:: TEXTO CITADO

Siendo lo «urbano», en el sentido restringido del término, el lugar de la actividad económica (pública), lo privado es definido como el margen improductivo de dicha actividad. Lo privado es lo ineficiente, y en la ciudad las posiciones subjetivas ligadas a los espacios de ineficiencia generan personalidades públicas marginales como el anciano, el yonqui, el «raro», el weirdo. El weirdo es aquel sujeto identificado no tanto por el lugar que ocupa en una relación social eficiente de producción, sino en mayor medida por el lugar que ocupa en una situación ineficiente de improductividad. Recuerda al dandy baudelaireano o wildeano, aquel que «con su espléndida cabellera rizosa, sus bellos ojos y sus manos blancas y finas, poseía el don encantador y peligroso de diferenciarse de los demás».1 Sin embargo, en oposición al dandy, el weirdo tiende a una estandarización anticreativa y a una aglomeración local (por efecto de la masificación de estos espacios de improductividad durante los ciclos de crisis del modelo económico capitalista, pero también por efecto de la masificación sistémica de los espacios de desecho de la fuerza de trabajo innecesaria -ese «ejército industrial de reserva» que mencionaba Marx- en el capitalismo en cuanto tal).

::::

ENUNCIADO: Enumere los rasgos físicos que el fragmento sobre el weirdo atribuye al dandy.

:: DATOS REGISTRADOS

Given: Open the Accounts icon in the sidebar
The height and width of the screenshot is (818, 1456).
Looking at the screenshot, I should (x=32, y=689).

::::

SOLUCIÓN:
- Espléndida cabellera rizosa
- Bellos ojos
- Manos blancas y finas